=== Section Start ===

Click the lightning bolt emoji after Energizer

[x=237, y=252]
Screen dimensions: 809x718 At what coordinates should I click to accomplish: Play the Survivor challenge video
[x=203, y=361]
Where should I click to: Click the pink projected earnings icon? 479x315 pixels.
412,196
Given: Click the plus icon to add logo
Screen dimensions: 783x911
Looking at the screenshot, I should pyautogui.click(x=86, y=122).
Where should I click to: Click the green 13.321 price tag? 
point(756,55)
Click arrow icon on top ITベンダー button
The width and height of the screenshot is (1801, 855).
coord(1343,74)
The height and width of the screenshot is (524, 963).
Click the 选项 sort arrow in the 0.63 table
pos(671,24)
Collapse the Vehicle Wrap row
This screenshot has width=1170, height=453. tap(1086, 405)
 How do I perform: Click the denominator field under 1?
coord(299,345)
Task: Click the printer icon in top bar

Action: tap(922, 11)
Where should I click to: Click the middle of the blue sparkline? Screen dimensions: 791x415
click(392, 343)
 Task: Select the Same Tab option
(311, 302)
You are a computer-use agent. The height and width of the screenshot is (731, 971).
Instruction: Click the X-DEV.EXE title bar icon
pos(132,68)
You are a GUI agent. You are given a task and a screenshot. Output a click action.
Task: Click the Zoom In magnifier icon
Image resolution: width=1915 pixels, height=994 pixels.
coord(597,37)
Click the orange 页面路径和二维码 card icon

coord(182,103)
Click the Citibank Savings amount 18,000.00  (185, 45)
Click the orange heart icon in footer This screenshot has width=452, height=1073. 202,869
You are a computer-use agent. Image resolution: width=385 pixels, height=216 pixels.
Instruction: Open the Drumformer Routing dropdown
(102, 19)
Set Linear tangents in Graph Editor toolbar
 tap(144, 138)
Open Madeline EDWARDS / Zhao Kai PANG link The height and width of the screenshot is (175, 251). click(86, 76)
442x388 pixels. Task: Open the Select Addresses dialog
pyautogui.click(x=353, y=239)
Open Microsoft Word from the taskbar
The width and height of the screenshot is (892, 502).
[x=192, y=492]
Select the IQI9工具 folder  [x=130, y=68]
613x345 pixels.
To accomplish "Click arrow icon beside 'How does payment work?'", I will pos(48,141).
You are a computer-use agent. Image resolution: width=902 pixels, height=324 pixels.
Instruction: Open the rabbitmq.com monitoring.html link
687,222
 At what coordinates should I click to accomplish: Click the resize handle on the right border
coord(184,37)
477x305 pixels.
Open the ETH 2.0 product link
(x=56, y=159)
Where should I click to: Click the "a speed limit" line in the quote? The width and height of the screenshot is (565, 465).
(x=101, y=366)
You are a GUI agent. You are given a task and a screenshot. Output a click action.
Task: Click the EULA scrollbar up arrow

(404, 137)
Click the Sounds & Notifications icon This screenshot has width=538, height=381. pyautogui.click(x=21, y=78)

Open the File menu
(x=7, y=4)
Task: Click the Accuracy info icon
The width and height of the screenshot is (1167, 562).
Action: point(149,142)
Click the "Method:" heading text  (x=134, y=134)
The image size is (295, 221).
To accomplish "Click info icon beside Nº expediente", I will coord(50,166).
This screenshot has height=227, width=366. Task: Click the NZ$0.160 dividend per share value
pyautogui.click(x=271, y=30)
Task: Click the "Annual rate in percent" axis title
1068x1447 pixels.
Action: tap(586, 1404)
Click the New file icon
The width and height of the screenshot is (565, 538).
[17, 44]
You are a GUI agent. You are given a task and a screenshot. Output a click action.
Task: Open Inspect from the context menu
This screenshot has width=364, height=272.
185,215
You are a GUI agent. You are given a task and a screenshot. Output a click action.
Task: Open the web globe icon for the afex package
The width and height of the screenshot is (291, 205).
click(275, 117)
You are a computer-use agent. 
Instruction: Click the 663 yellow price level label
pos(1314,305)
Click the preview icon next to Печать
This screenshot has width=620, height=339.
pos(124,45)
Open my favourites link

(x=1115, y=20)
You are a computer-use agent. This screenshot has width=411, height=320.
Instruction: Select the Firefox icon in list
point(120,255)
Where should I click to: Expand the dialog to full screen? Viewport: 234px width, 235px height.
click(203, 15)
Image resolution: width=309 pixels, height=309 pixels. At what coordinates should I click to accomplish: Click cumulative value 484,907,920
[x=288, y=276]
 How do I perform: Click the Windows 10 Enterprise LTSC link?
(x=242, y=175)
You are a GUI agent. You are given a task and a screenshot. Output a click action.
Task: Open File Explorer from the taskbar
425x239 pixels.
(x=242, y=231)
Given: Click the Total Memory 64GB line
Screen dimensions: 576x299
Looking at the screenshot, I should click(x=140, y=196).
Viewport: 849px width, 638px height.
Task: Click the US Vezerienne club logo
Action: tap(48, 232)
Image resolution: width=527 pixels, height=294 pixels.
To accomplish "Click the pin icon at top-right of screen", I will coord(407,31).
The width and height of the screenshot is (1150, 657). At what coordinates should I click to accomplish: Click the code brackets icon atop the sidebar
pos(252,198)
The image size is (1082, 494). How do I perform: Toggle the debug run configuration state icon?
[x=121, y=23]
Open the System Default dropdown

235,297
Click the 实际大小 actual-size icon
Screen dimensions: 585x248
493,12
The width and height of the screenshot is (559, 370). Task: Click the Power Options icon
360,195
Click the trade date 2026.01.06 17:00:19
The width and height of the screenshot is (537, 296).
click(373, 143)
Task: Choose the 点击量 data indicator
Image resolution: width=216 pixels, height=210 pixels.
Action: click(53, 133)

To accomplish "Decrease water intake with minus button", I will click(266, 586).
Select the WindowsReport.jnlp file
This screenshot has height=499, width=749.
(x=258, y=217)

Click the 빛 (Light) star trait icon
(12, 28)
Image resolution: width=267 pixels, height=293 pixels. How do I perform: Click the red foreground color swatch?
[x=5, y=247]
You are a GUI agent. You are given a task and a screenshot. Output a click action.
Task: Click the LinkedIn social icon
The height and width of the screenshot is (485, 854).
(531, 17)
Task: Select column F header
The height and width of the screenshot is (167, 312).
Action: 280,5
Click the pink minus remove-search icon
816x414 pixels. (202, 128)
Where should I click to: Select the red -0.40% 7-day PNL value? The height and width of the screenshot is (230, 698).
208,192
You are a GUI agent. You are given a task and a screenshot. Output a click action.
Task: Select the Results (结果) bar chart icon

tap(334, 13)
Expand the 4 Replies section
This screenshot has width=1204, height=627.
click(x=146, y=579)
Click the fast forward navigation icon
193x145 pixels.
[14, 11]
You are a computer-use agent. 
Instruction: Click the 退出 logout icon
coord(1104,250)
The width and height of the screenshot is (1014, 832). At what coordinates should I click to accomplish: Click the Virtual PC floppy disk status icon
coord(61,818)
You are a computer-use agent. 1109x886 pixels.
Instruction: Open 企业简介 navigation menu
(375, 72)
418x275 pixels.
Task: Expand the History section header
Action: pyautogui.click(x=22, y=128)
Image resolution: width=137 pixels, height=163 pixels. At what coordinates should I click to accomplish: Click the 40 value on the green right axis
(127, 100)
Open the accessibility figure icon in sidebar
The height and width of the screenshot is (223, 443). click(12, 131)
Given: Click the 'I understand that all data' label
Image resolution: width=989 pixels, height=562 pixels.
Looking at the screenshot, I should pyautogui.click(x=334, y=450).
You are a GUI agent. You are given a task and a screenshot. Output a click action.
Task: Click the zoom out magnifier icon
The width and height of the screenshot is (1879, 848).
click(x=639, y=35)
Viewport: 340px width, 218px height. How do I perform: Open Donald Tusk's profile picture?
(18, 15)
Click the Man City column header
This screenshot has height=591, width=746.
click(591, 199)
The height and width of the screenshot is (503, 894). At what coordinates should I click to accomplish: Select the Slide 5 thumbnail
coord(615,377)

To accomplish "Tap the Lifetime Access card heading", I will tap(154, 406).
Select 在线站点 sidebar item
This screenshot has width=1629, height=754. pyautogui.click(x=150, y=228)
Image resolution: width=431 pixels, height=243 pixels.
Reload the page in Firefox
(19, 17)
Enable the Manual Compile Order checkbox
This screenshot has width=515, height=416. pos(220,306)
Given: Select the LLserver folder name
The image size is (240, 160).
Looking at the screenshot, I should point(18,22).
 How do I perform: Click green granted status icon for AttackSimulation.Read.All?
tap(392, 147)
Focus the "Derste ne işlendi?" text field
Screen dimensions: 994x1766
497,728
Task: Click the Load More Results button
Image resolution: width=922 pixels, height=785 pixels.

=== Section End ===

> _What you are asked to do_: Go through the entries above and copy every line containing "taskbar".

> _Written reply_:
Open Microsoft Word from the taskbar
Task: Open File Explorer from the taskbar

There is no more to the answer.